A prominent prow juts out about 5 m to the right of 'Ingram's Technique'.  Just to the right of the prow there is a crack line with a tree growing horizontally out of the adjacent face, about 3 m up. Climb the crack past the tree to reach the base of a recess which is climbed to the top. Very well protected.   Ab (or top-rope) off the chains on 'Little Honda'.


17. Little Honda (10) [4B;C] ** (Retro-bolted)

Opening party: Gavin Peckham (31 August 2005)

Start about 3 m to the right of 'Solitaire' and just to the right of a vertical crack line.  Climb up passing just to the left of a large nettle tree about 3 m up.  Climb up the centre of the short grey face that leans back at an easy angle.

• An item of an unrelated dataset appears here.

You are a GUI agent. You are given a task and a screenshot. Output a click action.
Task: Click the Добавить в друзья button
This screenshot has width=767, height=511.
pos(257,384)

18. Abdominal Noman (13) [3B;C] ** (Retrobolted)

About 10 m to the right of 'Little Honda' and about 6 m to the left of the 'All Aboard' recess, there is a deep recess / corner with a large block at the base and a fig tree at the top on the left.  Start 3 m to the left of the recess.  Climb the wrinkled orange face just to the left of a crack.  Shares chains with 'Yeti'.


19. Yeti (13) [3B;C] **

Opening party: Gavin Peckham (30 April 2006)

Climb the line of bolts 1 m left of 'Abdominal Noman', with which it shares chains.


20. Shoehorn (09) *

Start about 1 m to the right of 'Abdominal Noman'. Climb straight up the narrow, grey, wrinkly face immediately to the right of a deep crack line. Top out just left of the fig tree.


21. Akkedis (08) *

Climb the narrow, knobbly grey face directly below the fig tree and top out just to the right of the fig tree. This route is easy to down climb after topping out on adjacent routes.

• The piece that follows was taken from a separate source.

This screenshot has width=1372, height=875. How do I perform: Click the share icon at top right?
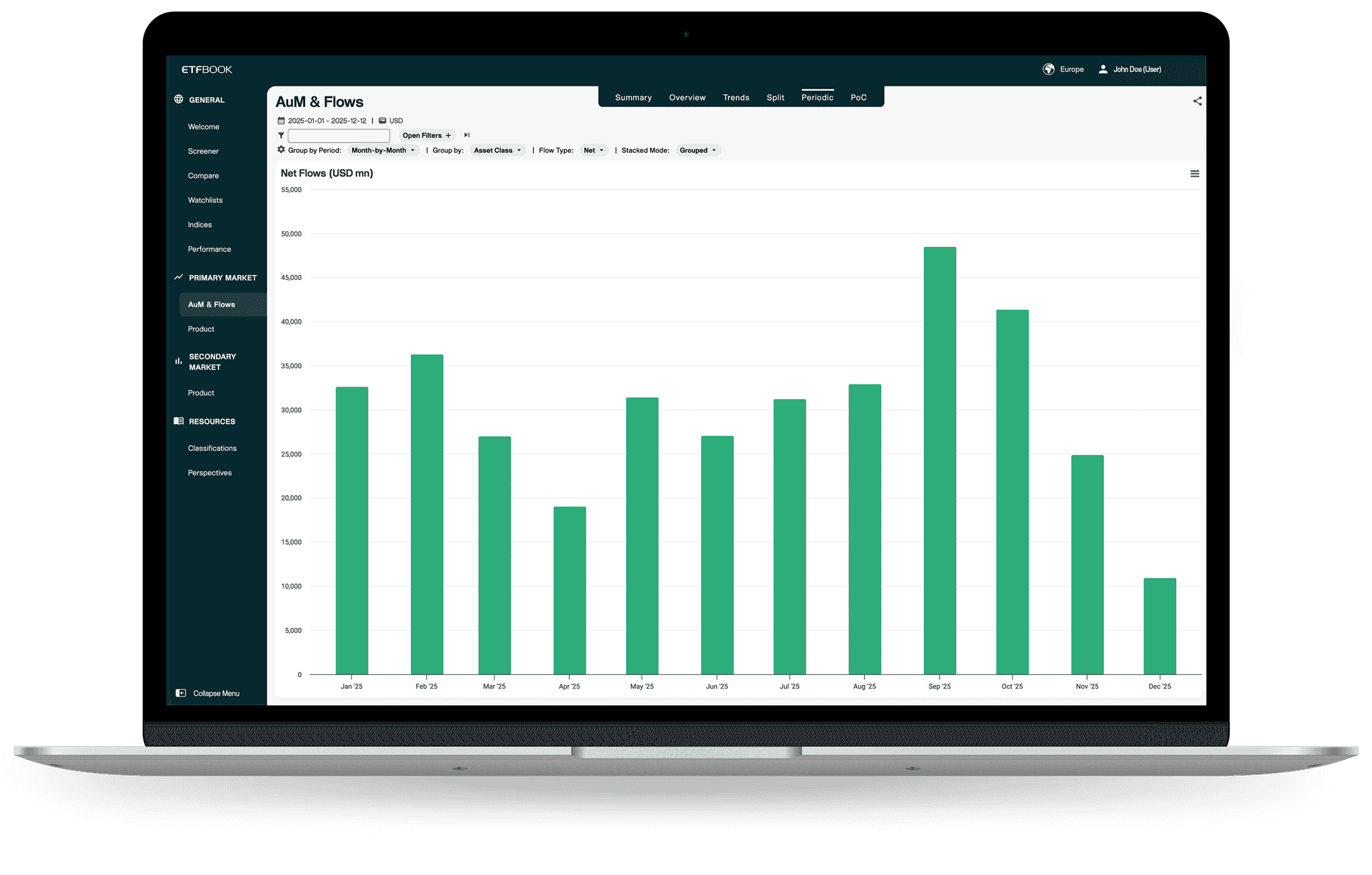[x=1197, y=101]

22. Adios Amigo (14) [3B;C] ** (Retrobolted) Photo

About 5 m to the right of the previous two routes there is a large, left-sloping V-shaped recess capped by a roof with a fig tree growing on it. Climb the short orange face just to the left of the recess - thin and trickier than it looks.


23. All Aboard (09) [2B;C]** (Retrobolted) Photo

Climb the left-tending grey ramp on the left-hand side of the V-shaped recess capped by a roof with a fig tree. 

 

The path to the new hut heads diagonally left down the hill from the base of this recess.

 

24. Aardvark (08) [2B;C]** (Retrobolted) Photo

About 4 m to the right of the previous route there is a right-facing, left-tending openbook with a slightly overhanging block at the top.  The rock is wrinkled and grey on the left-hand side but orange on the right-hand side. Climb this easy corner sticking mainly to the grey face.


25. Debut (09) *

Opening party: Dalena van Jaarsveld and Gavin Peckham (01 July 2005)

Start about 5 m to the right of the 'Aardvark' open book and climb the crack at the back of the obvious recess that runs to the top of the short face.


26. Route With a View (09) *

Opening party: Dalena van Jaarsveld and Gavin Peckham (01 July 2005)

Start about 2 m to the right of the 'Debut' recess and bridge up between the face and the adjacent column of rock.   After you top out, look upstream for a superb view!